I also dislike those saying that, once E-Books become the norm for all readers, libraries will go the way of the dinosaurs. First of all, not everyone likes reading from a screen, even a Kindle. Many readers like their old-fashioned ink on paper, and I don't think I'm being idealistic or sentimental when I say that  physical books will not soon be replaced by E-Books in any case. Second- as this article points out- these people are grossly misunderstanding the purpose of libraries- they are not simply peddlers of books. As Nora Daly, digital curator of the British Library so succinctly puts it, "[Libraries] exist to collect, sometimes create, but always preserve... knowledge, regardless of what format it is in and to help make it grow through advocating and assuring free and fruitful access to it." The increase in use of digital and digitally-born material is not threatening that purpose, it is simply redefining how that purpose is carried out.

The last point I want to highlight from this article is that made by author Cory Doctorow: How are publisher's bettering their relations with libraries and their users when they are pushing for policies that basically offend by insinuating suspicion and distrust? As Doctorow states:

"In an increasingly digital world, there is no way to coerce someone into paying for something if they want to take it for free... The only mechanism we have for convincing people to do the right thing, the legitimate thing or even the profitable thing is to appeal to their sense of ethics.

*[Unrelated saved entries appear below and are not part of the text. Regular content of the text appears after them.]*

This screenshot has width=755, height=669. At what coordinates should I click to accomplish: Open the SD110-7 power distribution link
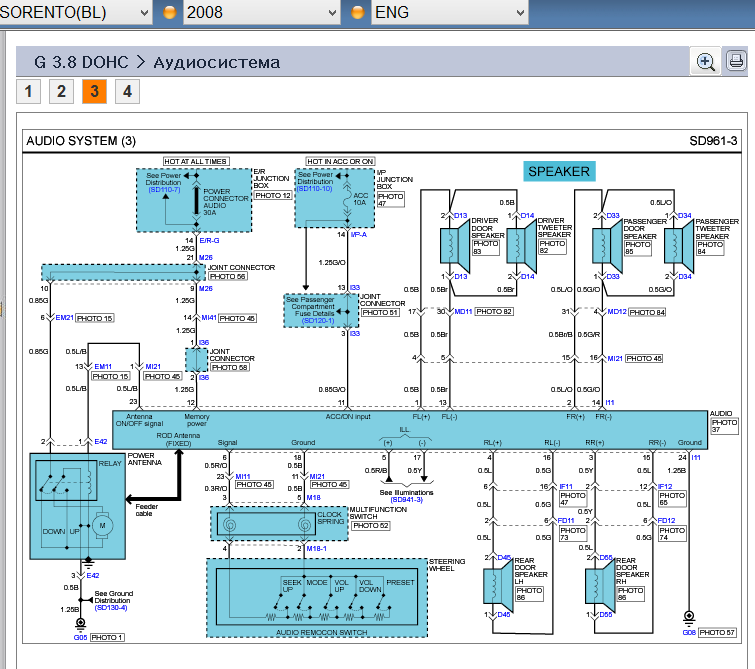[164, 189]
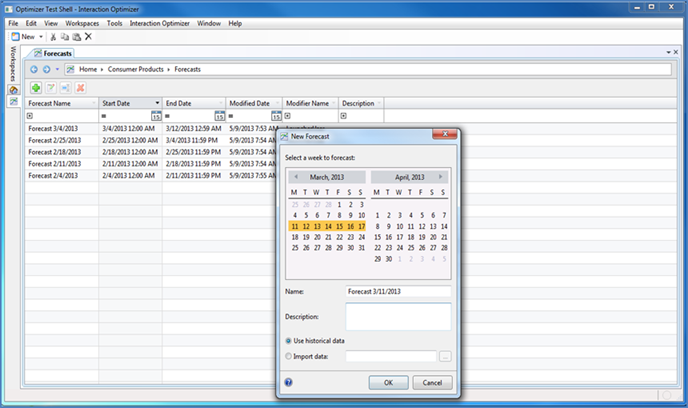Go to previous month in calendar
Viewport: 688px width, 408px height.
[x=294, y=176]
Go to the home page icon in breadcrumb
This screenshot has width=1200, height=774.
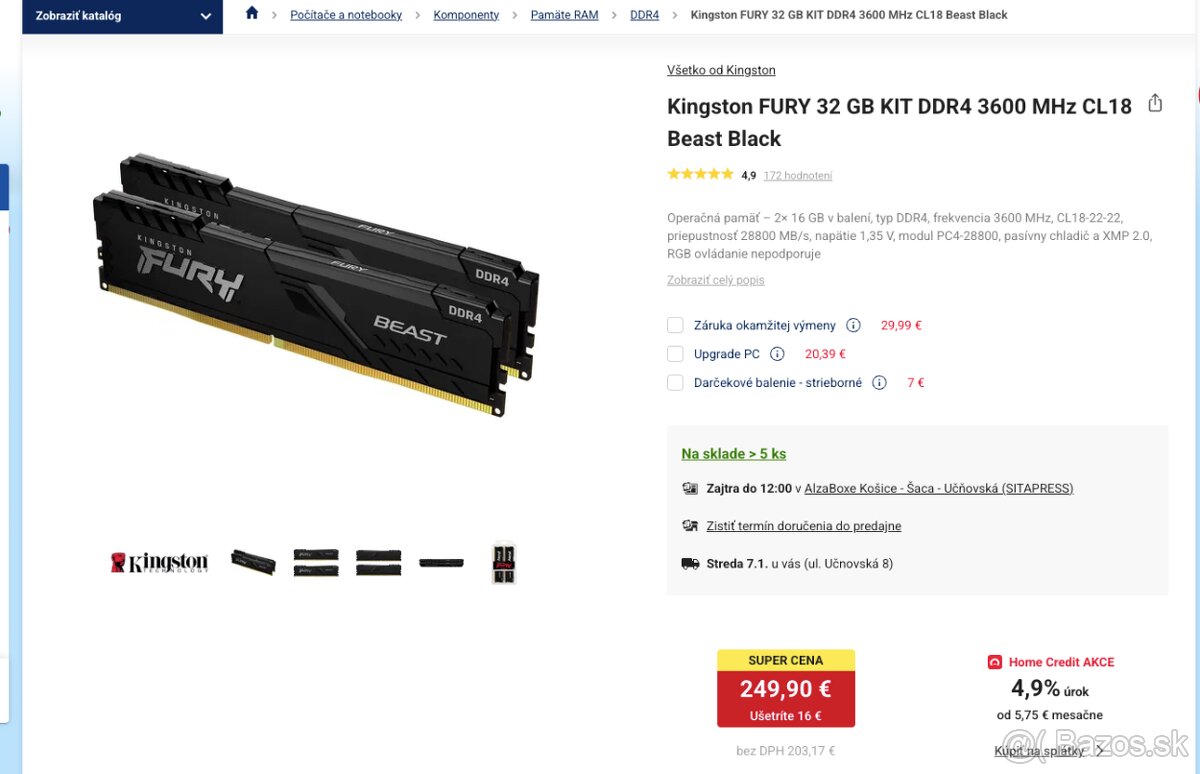[x=252, y=13]
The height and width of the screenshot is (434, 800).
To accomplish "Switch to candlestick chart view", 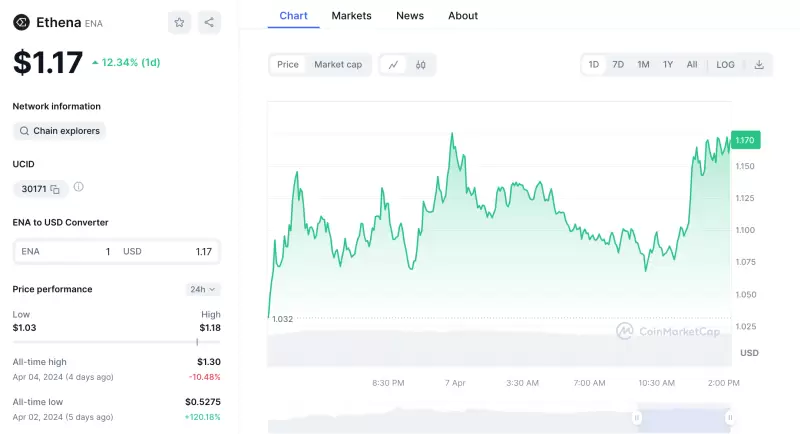I will pyautogui.click(x=421, y=65).
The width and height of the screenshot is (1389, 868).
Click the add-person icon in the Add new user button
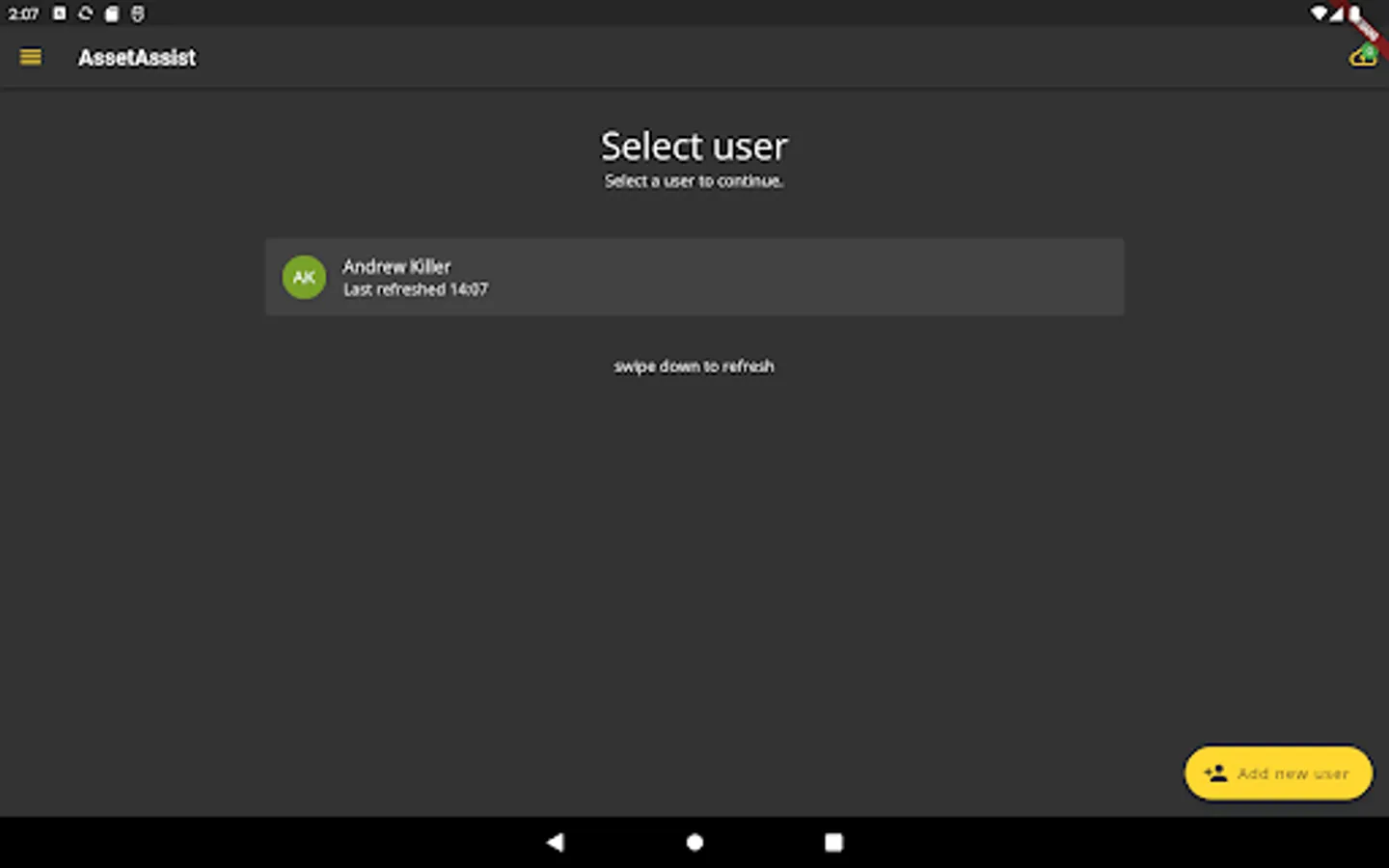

I don't think you start doing that by saying that 'by the way, we don't trust you, we've developed this book that explodes after 26 uses and you can no longer own books anyway'." 

From a business standpoint, maybe HarperCollins thinks that this model of temporary access to digital content will be profitable. However, I don't know how profitable it will be when they have driven away the majority of their customers- namely, libraries- with such restrictive policies. 


  1. Nice piece. The idea of a book that "explodes after 26 uses" reminds me of the type of control that Monsanto wields with their GMO seeds which contain 'terminator technology', meaning the resultant crop does not produce viable seeds of their own and farmers are forced to buy more each year. Seems like just another way to monetize and financialize something that was once serving the public good without profiteering.
    As far as E-books becoming the standard, Nathan Bransford had a good point about this on his blog recently:

    Even as some publishers report e-book sales jumping to between 25% and 35% in January, the significant majority of sales are still in print. As I wrote in my recent post about record stores, over a decade after the rise of the mp3 the majority of revenue in music is still in CDs.

    I've noticed that with our book Ravenwild, numerous reviewers have told me that e-books hurt their eyes. They're on the computer all day at work and don't want to also be reading books on a computer at home, so they want the paperback.

  2. I'm all for technology and new digital mediums to communicate information to people, but that is exactly what they lack: viability. I really don't mind e-books (then again, I don't have an e-book reader-- yet) but find me a digital book that'll last for as long as the Gutenberg Bible has.

    The other night my husband and I were watching a movie on Netflix (Close Encounters of the Third Kind haha) and my laptop overheated and I freaked out because I thought my hard drive had crashed-- I've never bothered to backup any of my files onto a flashdrive so basically I would've lost everything from the past 2 1/2 years.

    I thought about the thousands of photos I've taken from various trips and family gatherings and thought, dang if I just had paper copies! Paper lasts. Not forever, but a heck of a lot longer than digital forms. That kind of material stability and permanency is what worries me about things like e-books-- I'm fine using them, but there had better be an old-fashioned paper copy to back them up!